Three or four texts later I had bought the never-before-used mill for 40 bucks. Lucky me! I wouldn't have the mill for five days or so, but the anticipation was killing me so I bought a sack of groats anyway. At long last (a day late) I got my grain mill attachment. I actually sat down and read the instructions before attempting to grind my oats and was dismayed to learn that it didn't particularly like whole oat groats. It wanted them hulled first. I didn't have hulled oats. I didn't have access to hulled oats, but I wasn't going to be put off so easily.

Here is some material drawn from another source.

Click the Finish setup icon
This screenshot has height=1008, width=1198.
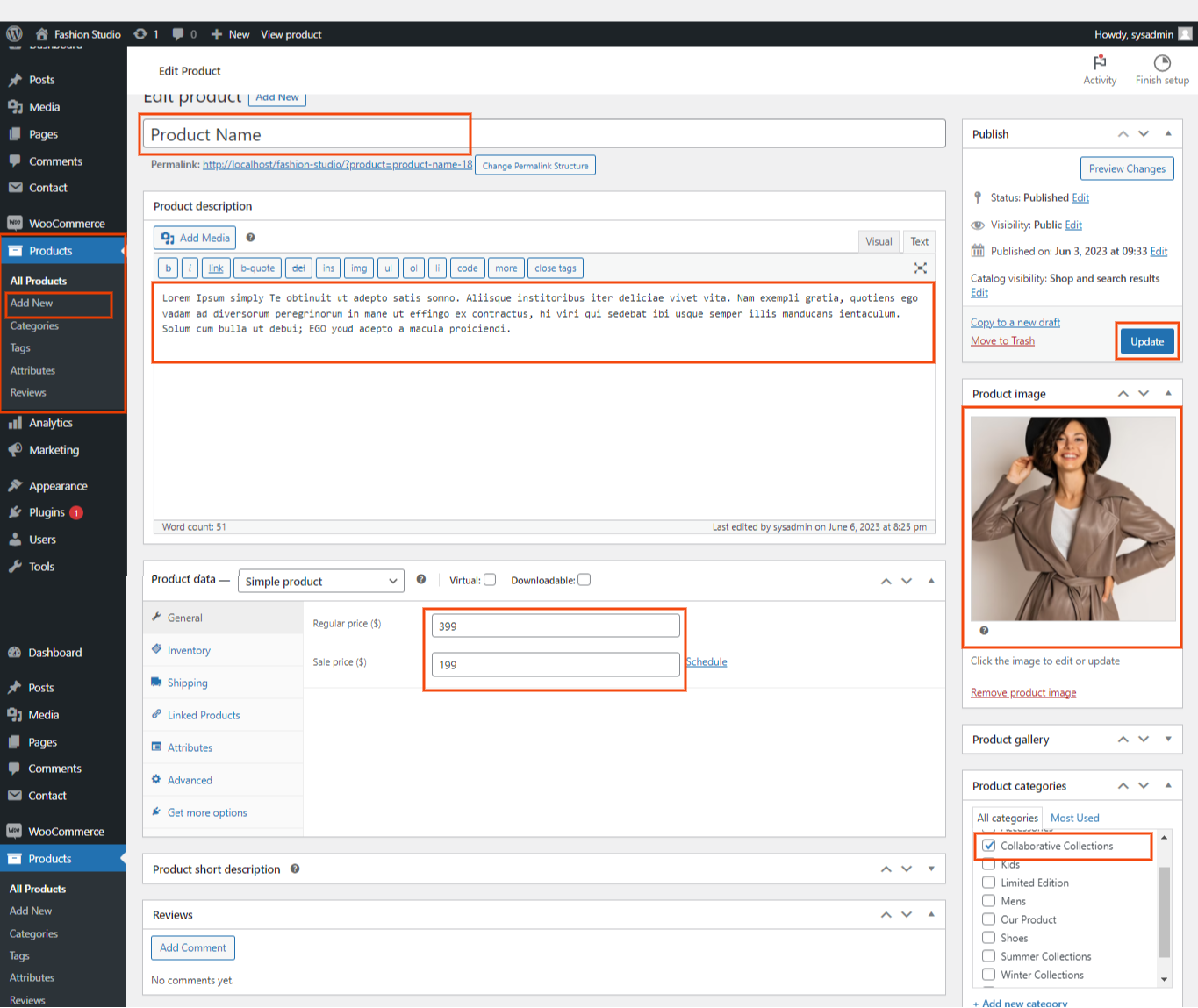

My compromise to the mill was to put the groats through on the very coarsest setting and then run the resulting meal through on finer settings until I had what I thought resembled "medium oatmeal" having no point of reference other than all the McVitties I have ever eaten. The mill co-operated and if the digestive biscuits that came out of the oven are any indication, I seem to have judged the coarseness pretty well. The grind could have been a fraction finer, but I quite liked the extra roughage. (The user manual also suggests using rolled oats, which might be easier to grind more finely. I'll try that next time and let you know.)
makes about one dozen
- 4 oz. medium oatmeal
- 4 oz. wholemeal flour
- 2 oz. sugar
- 1/4 tsp. salt
- 1/2 tsp. baking soda
- 3 oz. butter
- 1 small egg, beaten
- Mix together the oatmeal, flour, sugar, salt, and soda. Rub in the butter with the fingertips, then add the egg and mix well.
- Place the dough on a working surface sprinkled with oatmeal. Roll out to 1/8-1/4 inch thick, and cut into 3-inch rounds. Place on a parchment-lined baking sheet and bake at 375°F for 10-15 minutes.
- Replace the wholemeal flour with plain flour if you prefer biscuits with less roughage. (I can't recommend this, personally, but if you must...)
Excellent plain, dipped in chocolate, or with butter and cheese.
The benefits of grinding one's own grains are many. There is, of course, the pure satisfaction of making something from scratchier than scratch. There's the assurance that nothing has been added to your flour--or taken away. There's knowing your flour isn't rancid. But, perhaps most importantly, there is the flavor. A nuttier digestive you have not had. Not the cardboard McV, whose saving grace is its dubious chocolate coating, but a nutty, buttery, flaky biscuit excellent plain, but worthy of being coated in the finest chocolate or of sandwiching a velvety ganache, and simply crying out to be dipped in a dead milky cup of tea. So raise your mugs to the oat groat, Farmhouse Cookery, and the grain mill that could.